BRIEF
List the qualities of tea that, according to the interview about JAZZ & TEA below, Misuzu Miyazono wondered could communicate emotion the way music does.

SUPPLIED TEXT
· · · ·

Design & Inspiration

A Conversation with Misuzu and Kouji Miyazono on Tea, Art, and Human Connection

A Conversation with Misuzu and Kouji Miyazono on Tea, Art, and Human Connection

Misuzu and Kouji Miyazono

Through JAZZ & TEA, Misuzu and Kouji Miyazono transform tea into a multisensory language that connects music, memory, and emotion. Combining tea composition, photography, and visual design, they create cultural experiences that invite people to engage with storytelling through the senses.

Misuzu Miyazono: My name is Misuzu Miyazono, founder and Tea Composer of JAZZ & TEA, a cultural design project based in Kurashiki, Japan. I have always been fascinated by tea—not simply as a beverage, but as a medium capable of evoking memory, emotion, and story.

The origin of JAZZ & TEA came from a simple question my husband asked while we were preparing for our wedding: “Can music be translated into taste?” That question stayed with us. Having studied Japanese tea culture through Chanoyu (the Japanese tea ceremony) and Senchado, I began exploring tea not only as a cultural practice but also as a language of expression. What if aroma, colour, texture, and aftertaste could communicate emotion in the same way music does? This idea eventually evolved into JAZZ & TEA.

Today, together with my husband, Kouji Miyazono, who is responsible for photography and visual design, we explore how tea, music, colour, and storytelling can be woven together into a single cultural experience.

Our goal is not simply to create tea, but to reimagine tea as a cultural medium—one that connects music, memory, emotion, and human experience through the senses.

Misuzu Miyazono: This award is meaningful because it recognises tea not only as a product, but as a medium for cultural expression. We submitted a project that does not fit neatly into conventional categories. It exists in the space between disciplines.

For us, the award validates an idea we have believed in from the beginning: that tea can be more than something we consume. It can become a language for communicating memory, emotion, and culture. Being recognised by an international design award reminded us that cultural experiences are not accidental—they, too, can be intentionally designed.

Misuzu Miyazono: This recognition has strengthened our confidence as a small creative team based in Kurashiki, Japan. While JAZZ & TEA began as an independent tea project, it has gradually evolved into a collaborative cultural design practice, combining tea composition, visual storytelling, photography, and brand design.

· · · ·

SOURCE MATERIAL
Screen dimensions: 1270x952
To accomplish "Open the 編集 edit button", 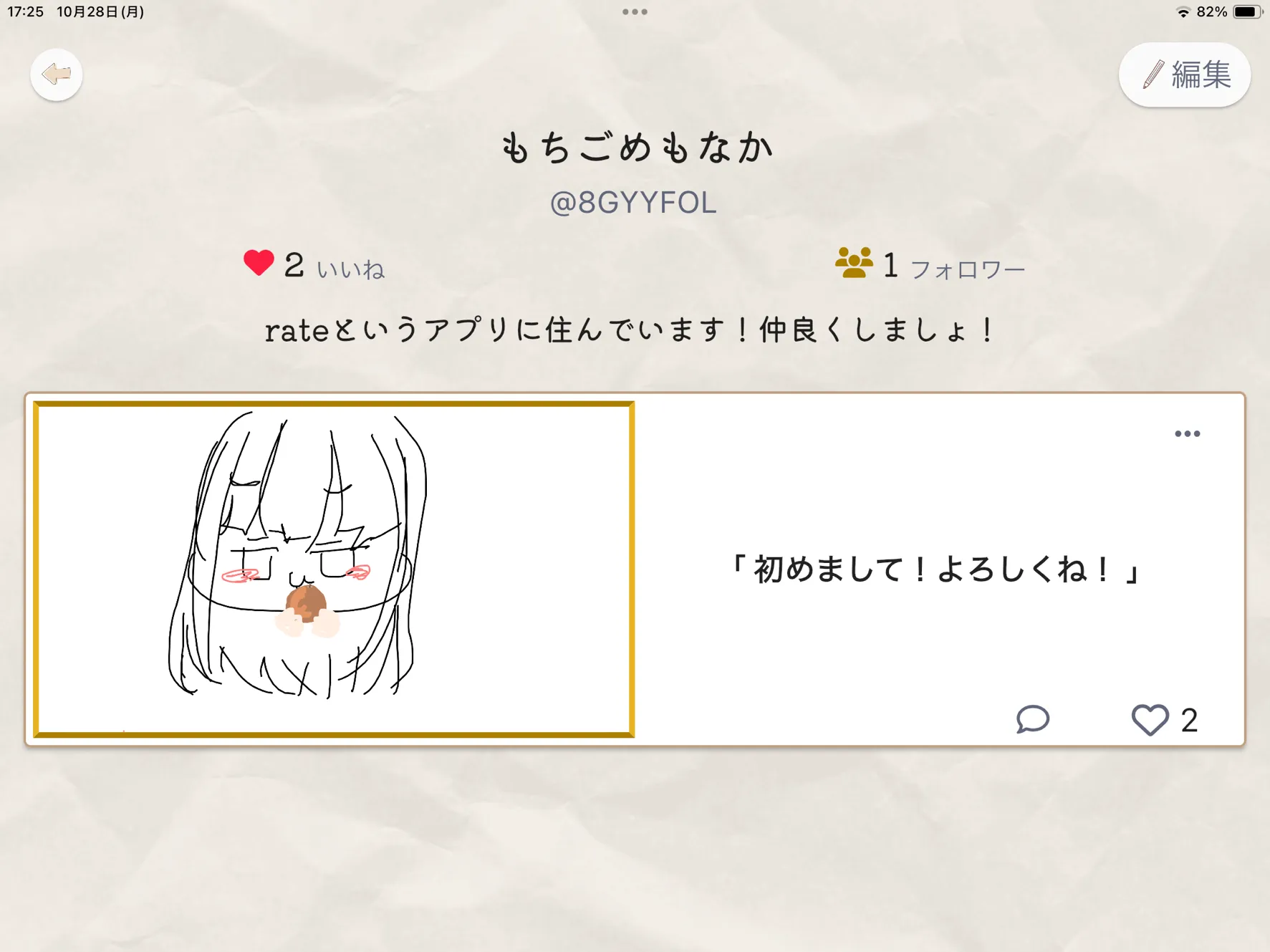I will point(1184,74).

· · · ·

REPLY
Aroma, colour, texture, and aftertaste.